Protestaba, porque me indignaba que insultaran a alguien porque sus maneras fueran unas u otras o porque sospecharan que, como decían entonces, transitara por la acera de enfrente. Pero no me daba cuenta de que, hasta yo, con la mejor de mis intenciones, estaba equivocada, al menos en parte. Porque, aunque lo que me indignaba era que se insultara a alguien por ser diferente, no me daba cuenta de que el término con el que querían insultarle nunca debería haberse considerado como una ofensa.

Ahora, después de mucho tiempo y muchas reflexiones, me doy cuenta de que la verdadera ofensa no está en la palabra en sí, sino en la manera en que se pronuncia y la intención con la que se utiliza, de la misma forma que llamar a alguien "negro" o "gitano" nunca debería ser un insulto, pero hay quien lo emplea y lo entiende como tal. Y eso pasaba entonces, y pasa ahora, por desgracia.
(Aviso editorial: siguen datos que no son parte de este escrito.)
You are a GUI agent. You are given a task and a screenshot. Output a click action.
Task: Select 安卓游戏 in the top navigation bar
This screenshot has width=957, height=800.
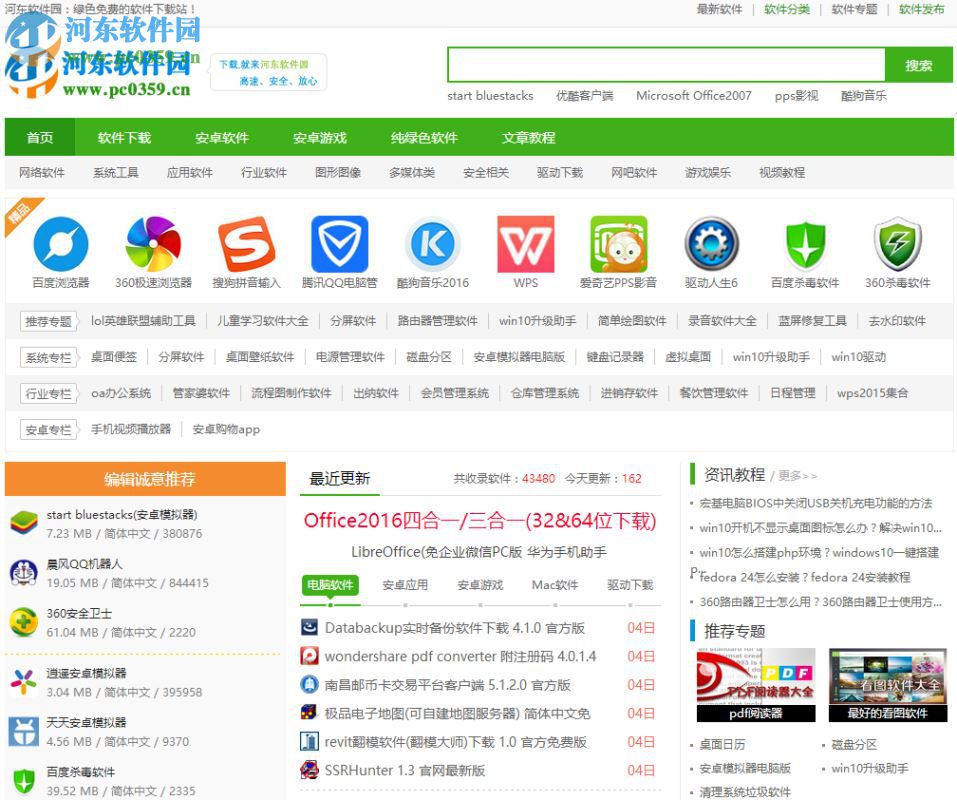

Y es que, mientras sigan existiendo personas que utilicen la diversidad como un insulto, mal vamos. Y no solo eso. Es casi peor que existan personas que se sientan insultadas porque les llaman "maricón", o "negro", o "gitano", o cualquier otro epíteto de estas características, porque eso indica que el barómetro de la igualdad en nuestra sociedad anda bastante averiado, si es que alguna vez funcionó bien.

Pero, sea como sea, lo que no podemos consentir es que siga pasando. Y para evitarlo la única manera es la tolerancia cero más absoluta. No podemos reír las gracias de quienes hacen chistes machistas, racistas, u homófobos; no debemos mirar hacia otro lado si alguien hace un comentario en ese sentido; no hemos de permitir bajo ningún concepto que se burlen de nadie por ser cojo, o tartamudo, o por tener cualquier tipo de discapacidad, y tampoco podemos tolerar que se difunda cualquier noticia falsa sobre un crimen para colgar el sambenito a determinado colectivo, sobre todo, inmigrantes.

Aunque nos tachen de amargados o nos digan que no tenemos sentido del humor. Porque hay cosas que no tienen gracia. Ni pizca de gracia.

Y recordemos siempre. Si no actuamos hoy, tal vez mañana sea tarde. Y podríamos estar lamentando otro caso como el de Samuel.